Union County Clerk Brenda Green said her county in the northeast corner of the state is considered remote.
“I have a voter base in my county of 2,500 voters,” she said. “Right now, I have one box sitting outside of my administration building. In the last election cycle, I took in a total of 16 ballots in that box.”
If two drop boxes are required, Green said she would need three total so as not to disenfranchise voters in the northern and southern portions of the county.
“If I put in two more boxes, that box up north will be servicing approximately 400 voters. if I put the box down south, it will be servicing approximately 82 voters,” she said. “I don’t see where that is a good use of taxpayer dollars.”
In addition, she said, she only has a staff of three, including herself.
“I am a working clerk,” she said. “If we put in those additional boxes, somebody would be out of my office a minimum of four hours a day to service those.”
Lea County Clerk Keith Manes said the bill needs to be amended.
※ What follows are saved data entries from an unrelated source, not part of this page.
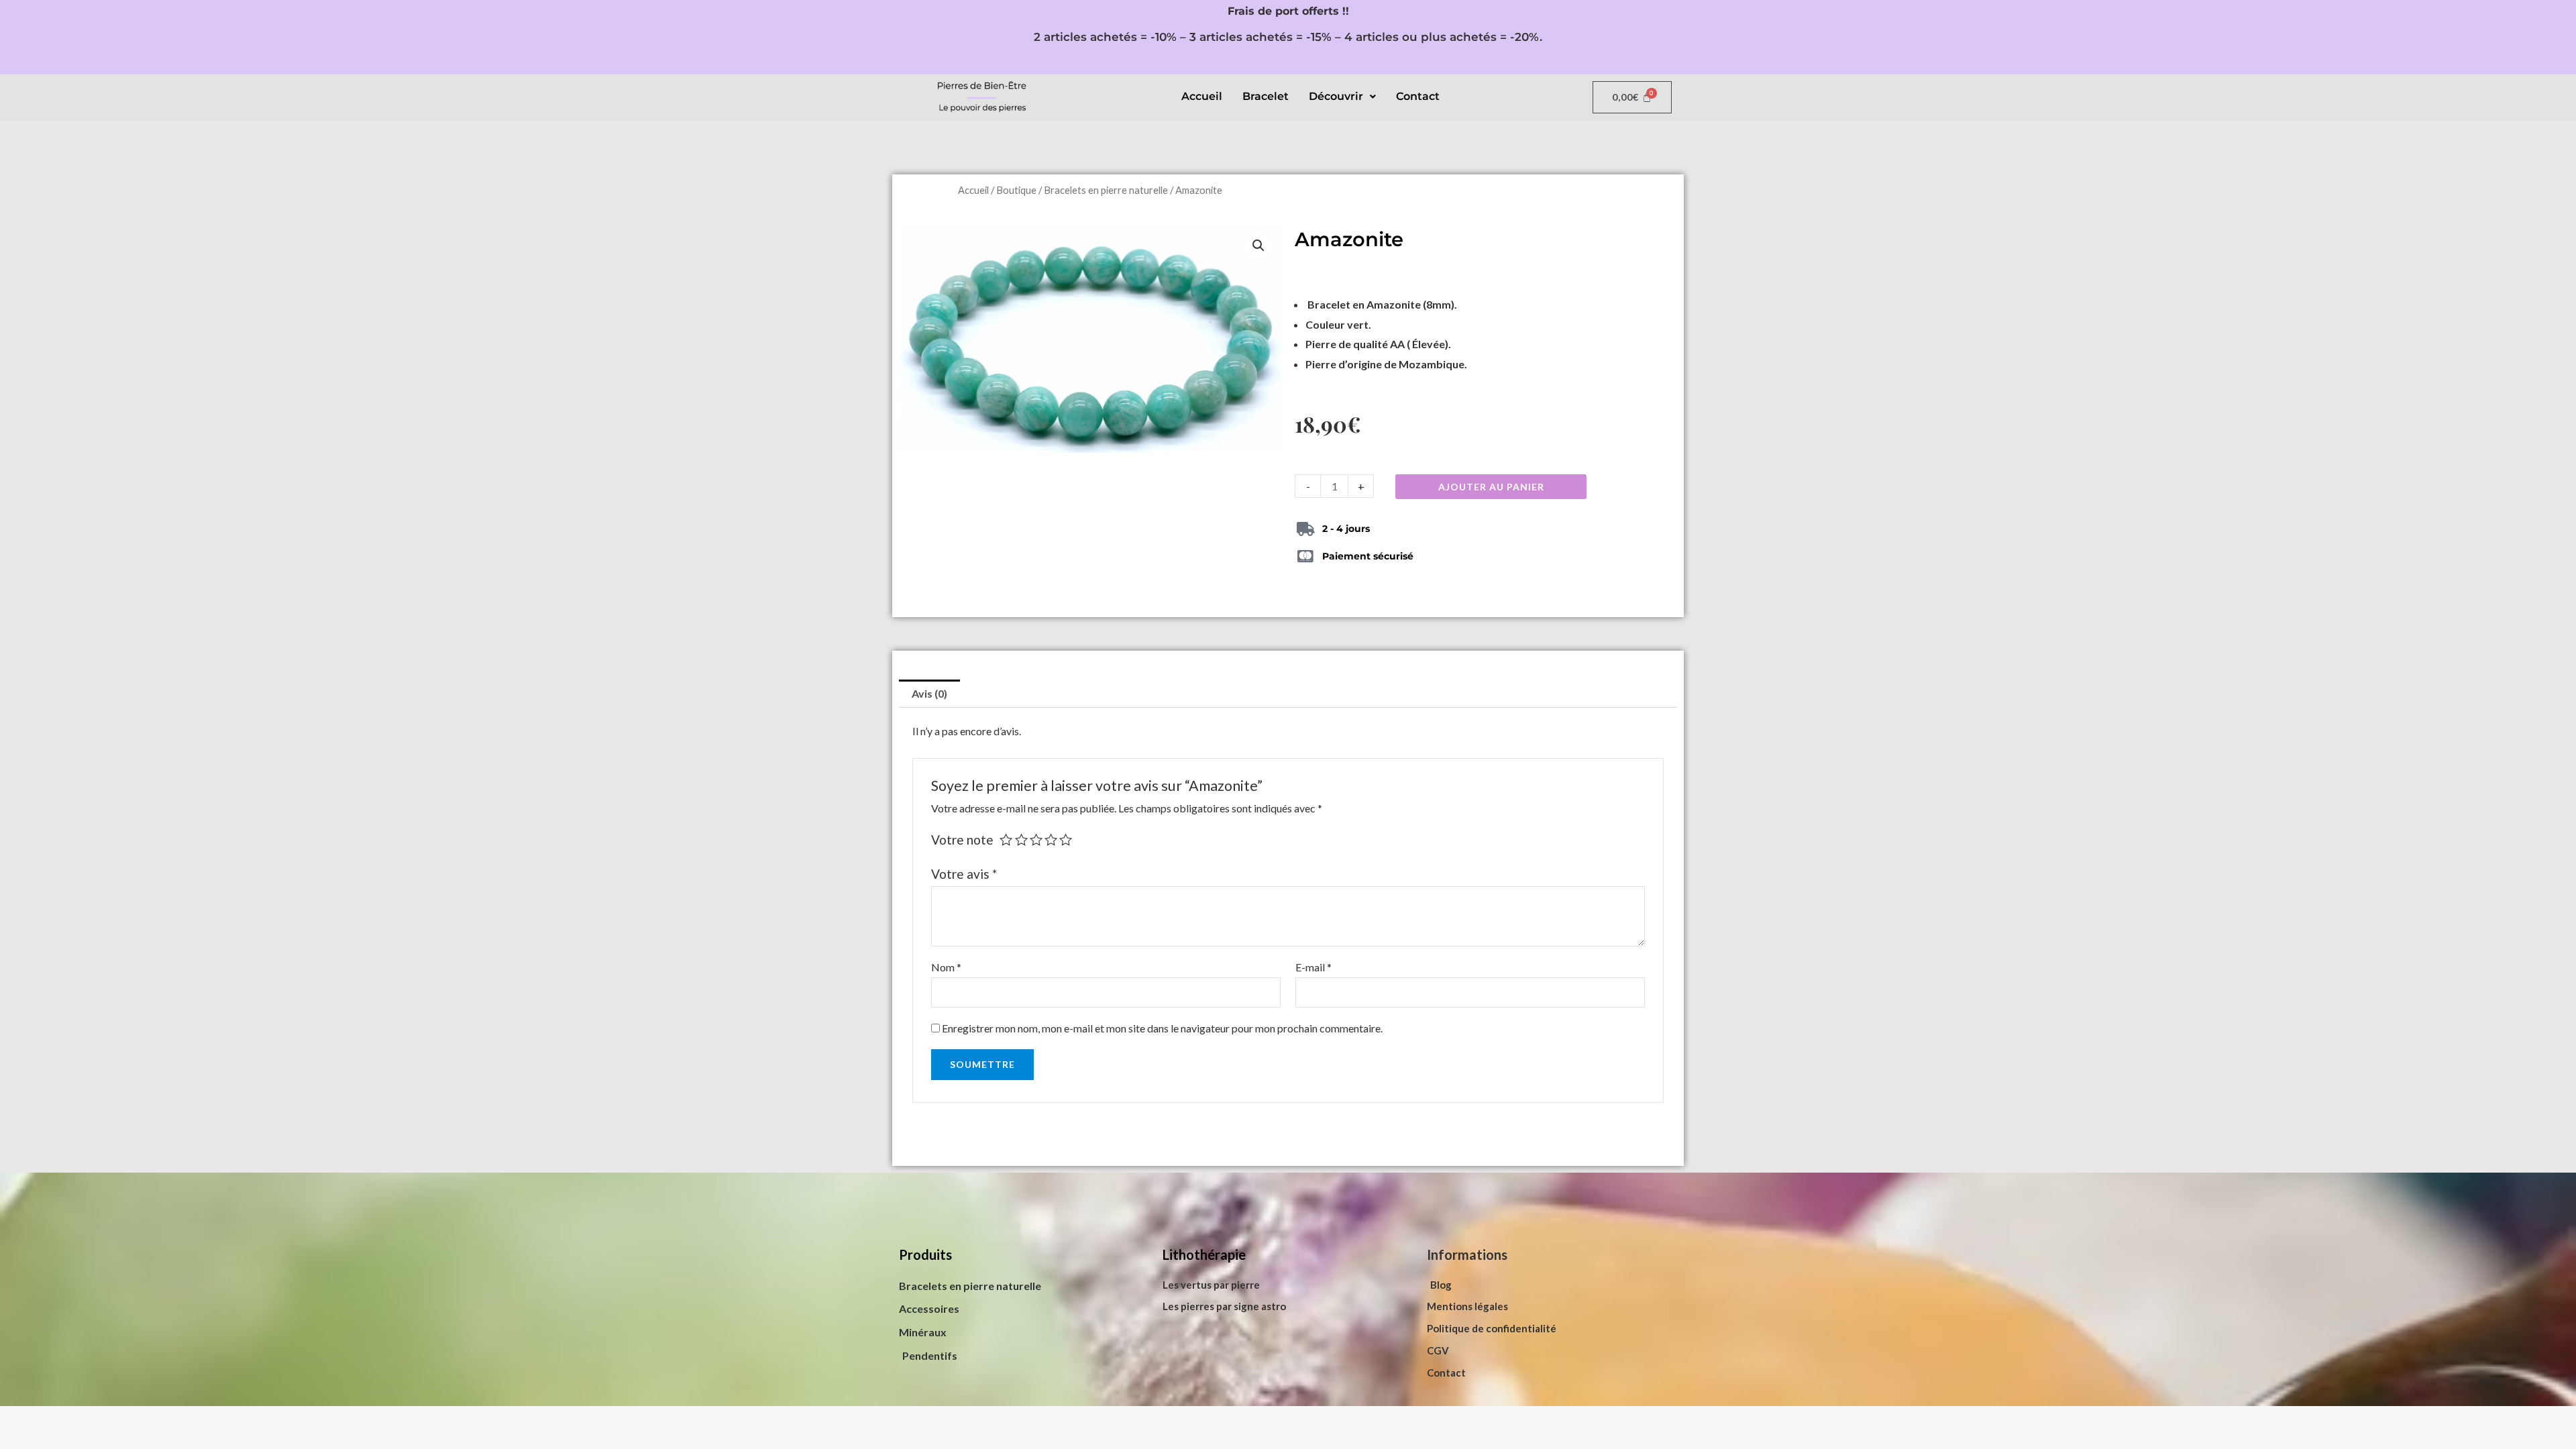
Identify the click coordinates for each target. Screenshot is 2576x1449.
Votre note (962, 839)
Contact (1418, 96)
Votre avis (964, 873)
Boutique (1016, 190)
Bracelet (1265, 96)
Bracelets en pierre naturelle (1106, 190)
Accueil (1201, 96)
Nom (946, 967)
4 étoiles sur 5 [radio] (1050, 839)
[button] (1342, 96)
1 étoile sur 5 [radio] (1006, 839)
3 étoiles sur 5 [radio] (1036, 839)
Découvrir (1336, 96)
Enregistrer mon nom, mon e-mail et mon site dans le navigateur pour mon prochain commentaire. (1162, 1028)
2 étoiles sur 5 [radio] (1021, 839)
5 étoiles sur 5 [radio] (1065, 839)
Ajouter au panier (1491, 486)
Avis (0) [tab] (929, 693)
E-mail (1313, 967)
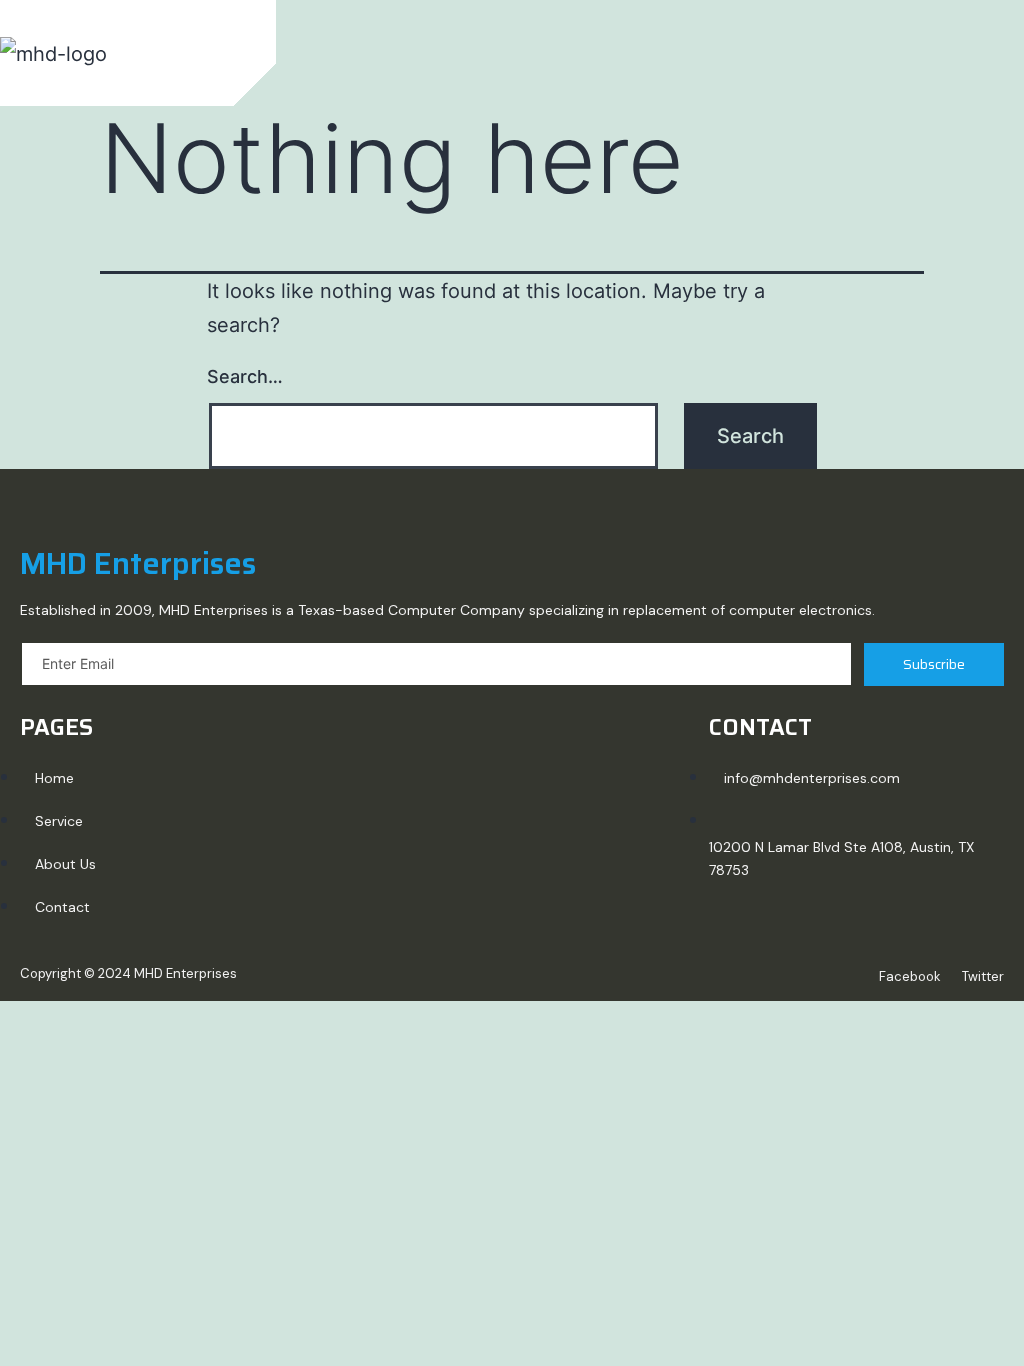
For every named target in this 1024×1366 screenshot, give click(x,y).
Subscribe (934, 664)
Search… (245, 376)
He expressed particular concern with a provision of the bill in which qualified electors would be automatically registered to vote in transactions with the Motor Vehicle Division.
“I get calls, ‘Take me off. I don’t want to be registered,'” he said.
The bill says the county clerk will be responsible for sending that person a notice that includes how to decline to be registered.
“Who’s going to pay for that?” Manes asked. “The secretary of state [will] reimburse, but she still owes from 2021 elections hundreds of thousands of dollars from my understanding. It’s not her fault. The funding is just not there.”
Lindsey Bachman, legislative and executive affairs director for the New Mexico Secretary of State’s Office, said the bill has the backing of Secretary of State Maggie Toulouse Oliver.
“The secretary feels that the provisions in HB 4 are pro-voter, and they’re meant to reduce bureaucracy around registering and voting that frustrate or prevent certain qualified electors from participating in the voting process.”
It does so without compromising sensible security and administrative practices, she said.
“It gives New Mexico voters more access to the ballot box and provides more protections for their voter data,” she said. “As other states roll back voting rights and ballot access, this bill will strengthen New Mexico’s status as a leader in voting protections and in voting rights.”
Santa Fe County Clerk Katharine Clark said local voters support the bill.
“The number one thing I receive requests for is often absentee [ballots], and there are excellent guidelines administratively to make sure that voters who shouldn’t be voting absentee are not on the list,” she said.
“In terms of felons,” Clark added, “this is an excellent administrative change. Right now, we chase down paperwork, and this allows us to just decide if a person’s in front of us.”
Doña Ana County Clerk Amanda López Askin, who spoke in favor of the bill, said the “human factor” is often lost on bills the Legislature considers. She shared the story of a constituent who called her several days ago and told her about her husband’s cousin, who voted after getting out of prison.
After he voted, “he was weeping, and he basically said something along the lines of, ‘This was the last thing that was going to make me feel like I actually went back and paid my debt,’” she recalled.